Problem to solve:
Once the line containing "My account (522, 14)" is reached in the listing below, reproduce it and all later lines through the final one exactly, but omit any pictures.
● ● ●
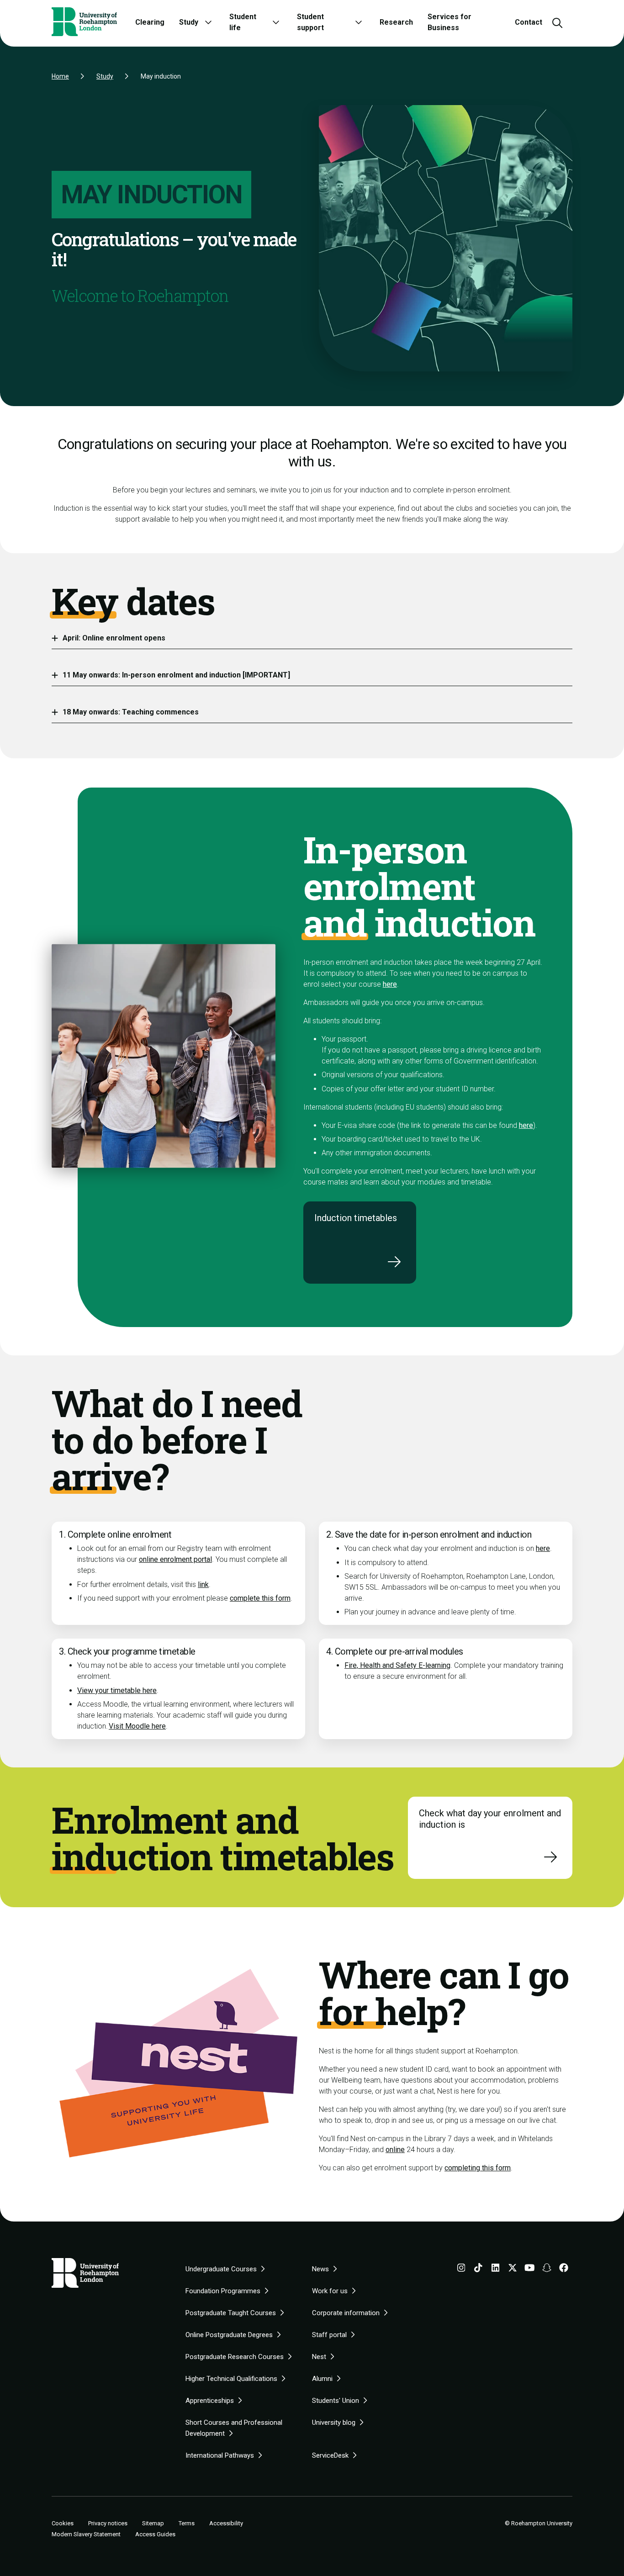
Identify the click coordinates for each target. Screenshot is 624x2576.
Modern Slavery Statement (86, 2534)
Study (188, 22)
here (390, 984)
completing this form (477, 2167)
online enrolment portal (175, 1559)
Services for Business (449, 22)
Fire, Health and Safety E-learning (397, 1665)
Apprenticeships (209, 2400)
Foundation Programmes (222, 2291)
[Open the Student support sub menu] (358, 22)
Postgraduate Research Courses (234, 2357)
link (203, 1584)
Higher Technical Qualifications (231, 2379)
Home (60, 76)
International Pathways (219, 2455)
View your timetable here (117, 1690)
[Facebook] (563, 2269)
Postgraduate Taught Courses (230, 2313)
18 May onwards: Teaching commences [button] (131, 712)
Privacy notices (107, 2523)
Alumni (322, 2379)
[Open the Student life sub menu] (276, 22)
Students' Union (335, 2400)
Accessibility (226, 2523)
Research (396, 22)
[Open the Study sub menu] (208, 22)
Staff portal (329, 2335)
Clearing (149, 22)
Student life (242, 22)
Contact (528, 22)
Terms (187, 2523)
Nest (319, 2357)
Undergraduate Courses (221, 2269)
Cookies (63, 2523)
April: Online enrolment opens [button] (114, 638)
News (320, 2269)
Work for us (330, 2291)
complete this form (260, 1598)
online (395, 2149)
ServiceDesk (330, 2455)
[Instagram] (461, 2269)
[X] (512, 2269)
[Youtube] (529, 2269)
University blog (333, 2422)
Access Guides (155, 2534)
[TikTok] (478, 2269)
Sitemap (153, 2523)
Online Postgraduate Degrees (229, 2335)
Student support (310, 22)
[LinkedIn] (496, 2269)
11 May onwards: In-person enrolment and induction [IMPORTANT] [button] (176, 675)
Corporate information (346, 2313)
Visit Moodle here (137, 1726)
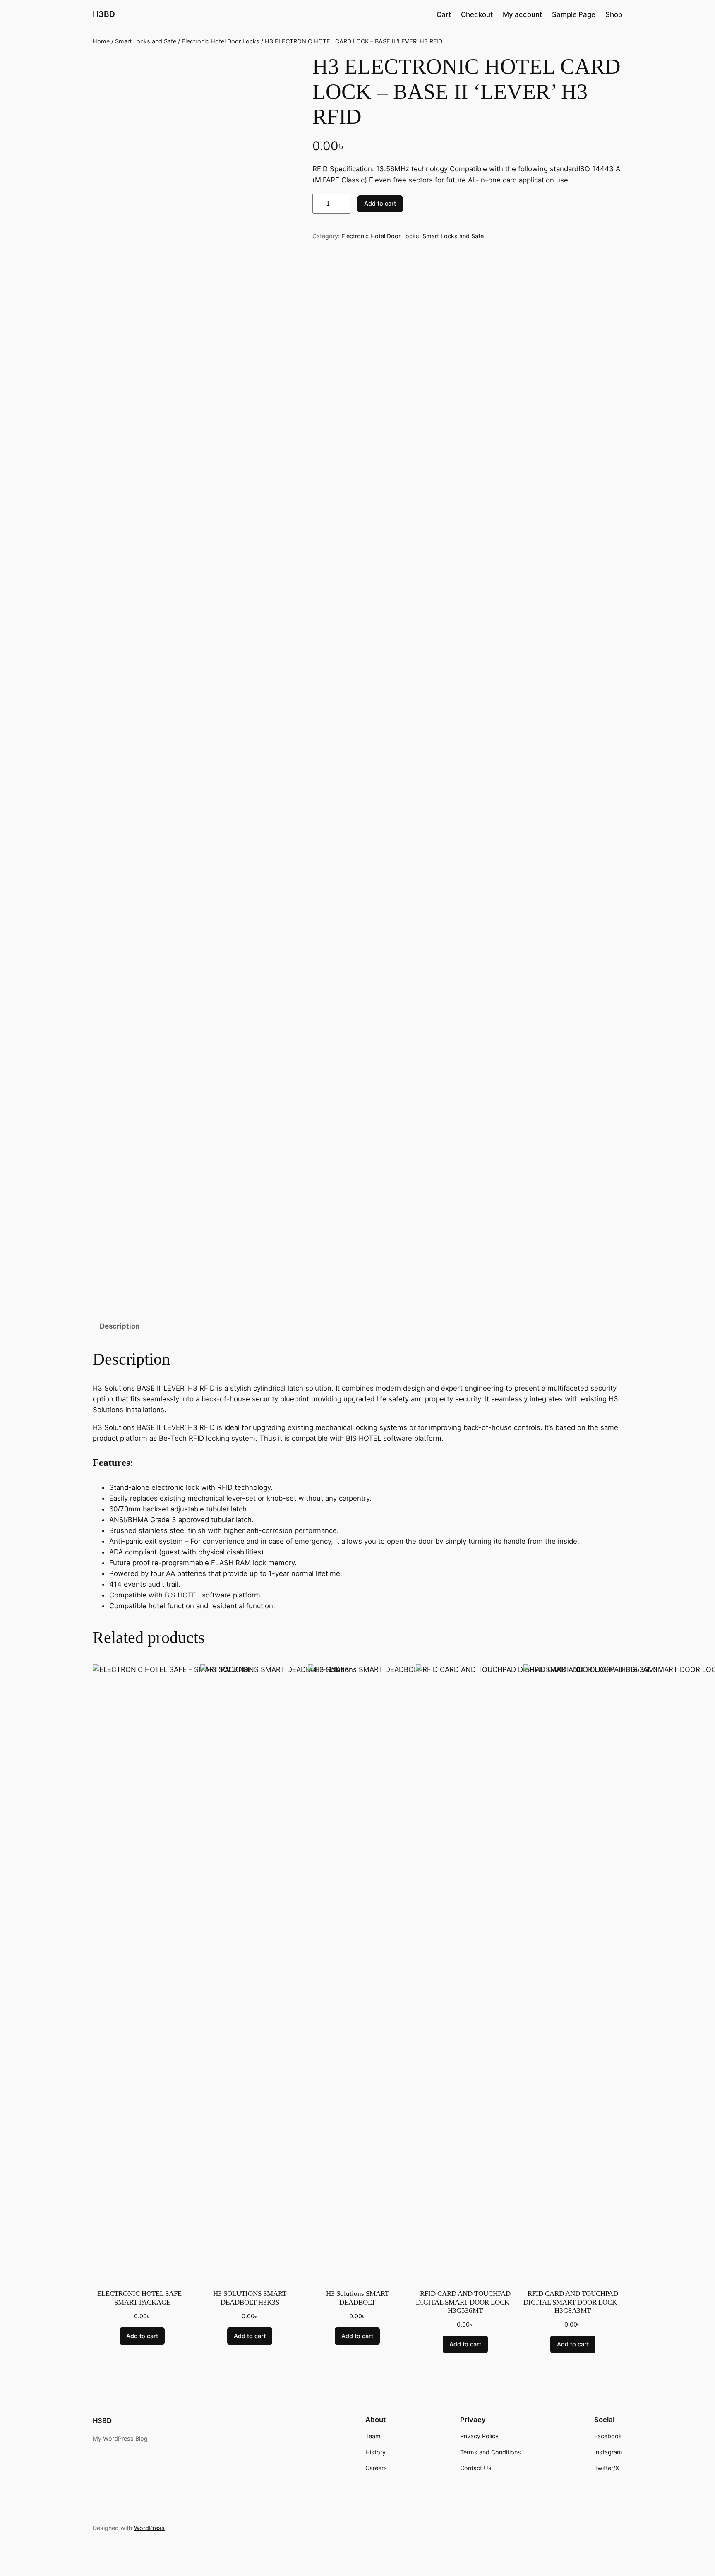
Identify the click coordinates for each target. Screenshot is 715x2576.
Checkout (477, 14)
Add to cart (380, 203)
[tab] (119, 1326)
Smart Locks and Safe (145, 41)
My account (522, 14)
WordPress (149, 2527)
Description (119, 1326)
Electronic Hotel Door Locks (220, 41)
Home (101, 41)
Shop (613, 14)
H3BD (104, 14)
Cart (444, 14)
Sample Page (573, 14)
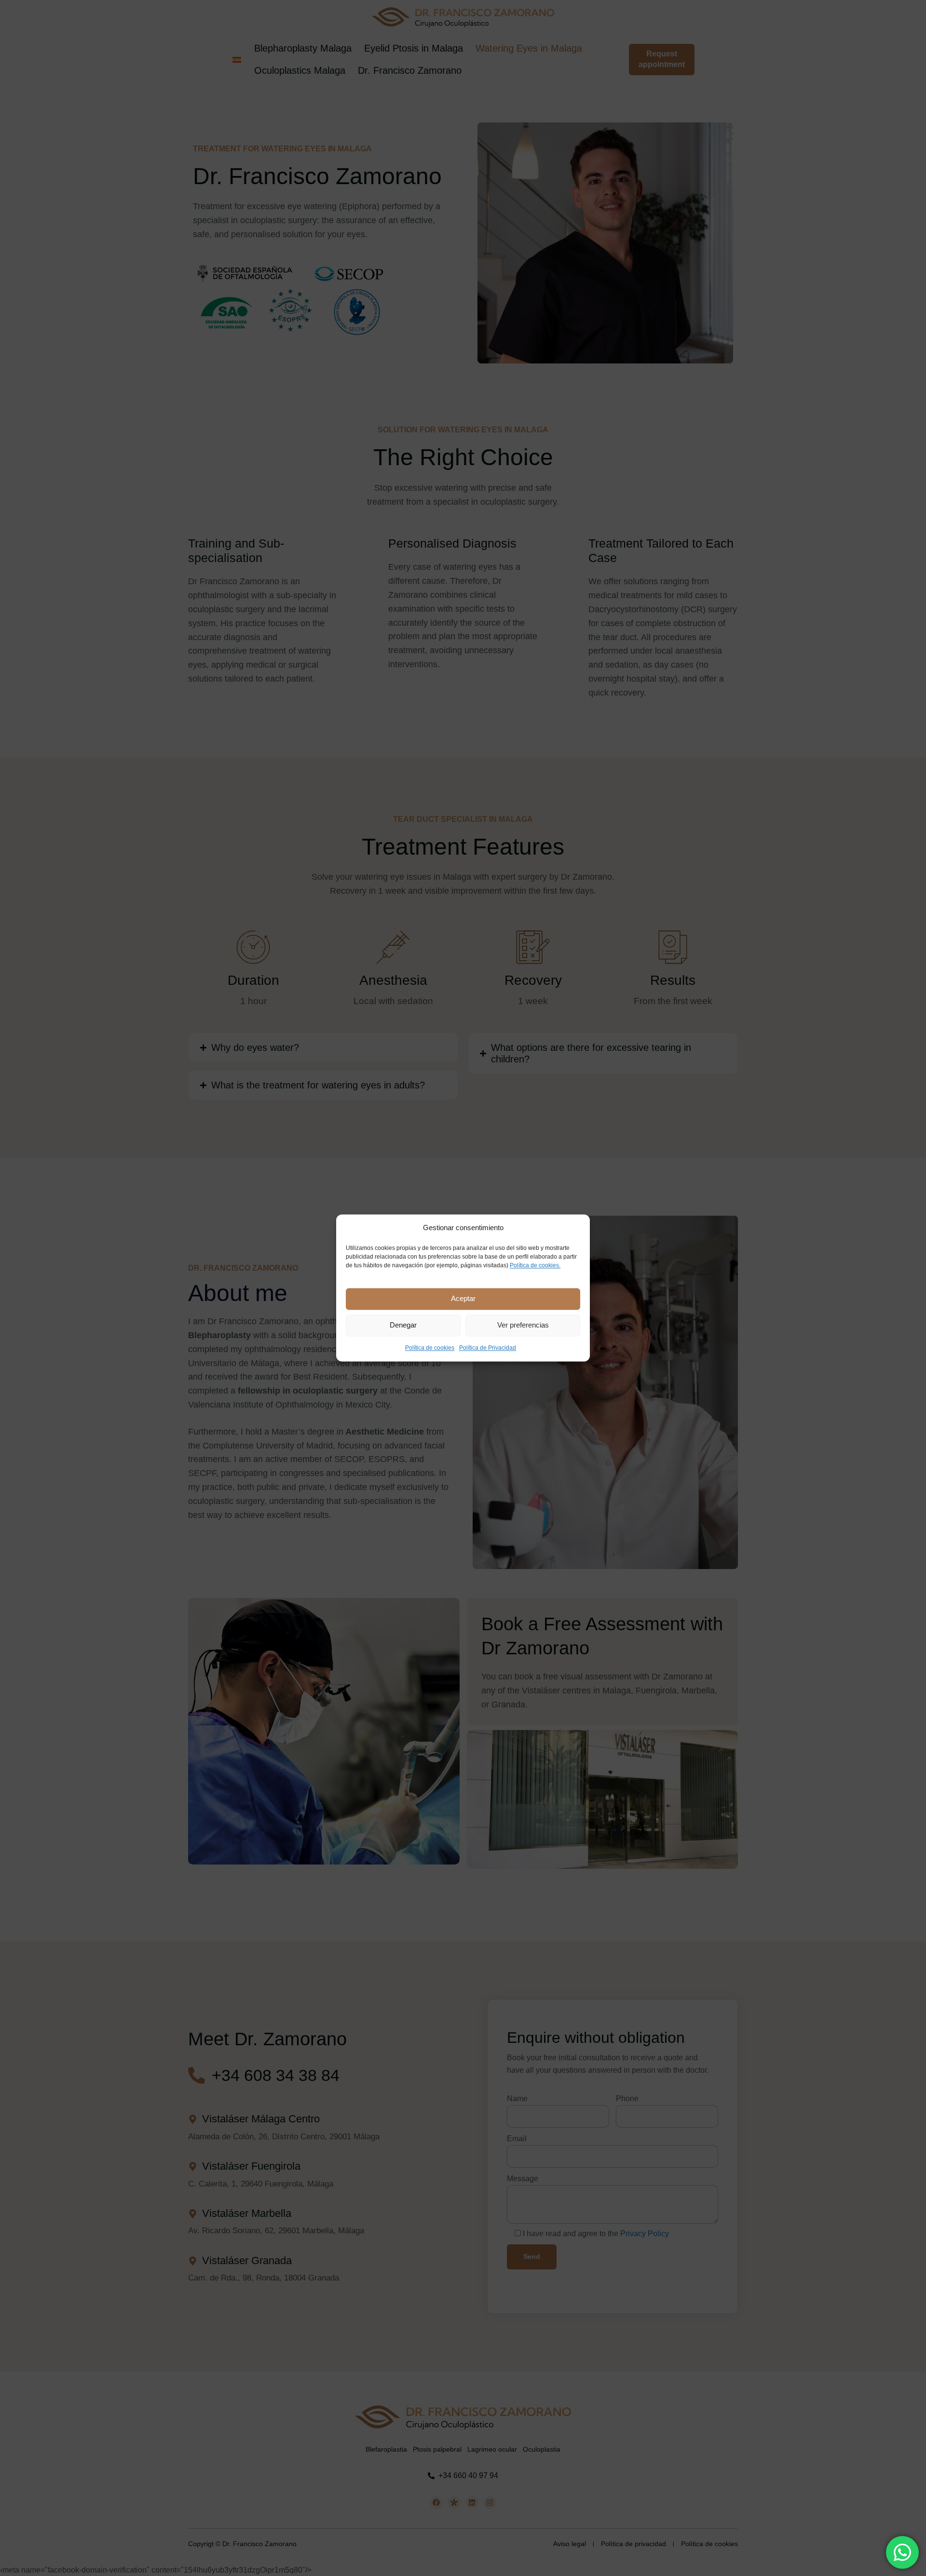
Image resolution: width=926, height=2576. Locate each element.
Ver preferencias (523, 1325)
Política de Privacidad (487, 1347)
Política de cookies (429, 1347)
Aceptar (463, 1299)
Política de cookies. (535, 1265)
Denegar (403, 1325)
● ● ●
Result:
My account (522, 14)
WordPress (149, 2527)
Description (119, 1326)
Electronic Hotel Door Locks (220, 41)
Home (101, 41)
Shop (613, 14)
H3BD (104, 14)
Cart (444, 14)
Sample Page (573, 14)
Image resolution: width=926, height=2576. Locate each element.
Ver preferencias (523, 1325)
Política de Privacidad (487, 1347)
Política de cookies (429, 1347)
Aceptar (463, 1299)
Política de cookies. (535, 1265)
Denegar (403, 1325)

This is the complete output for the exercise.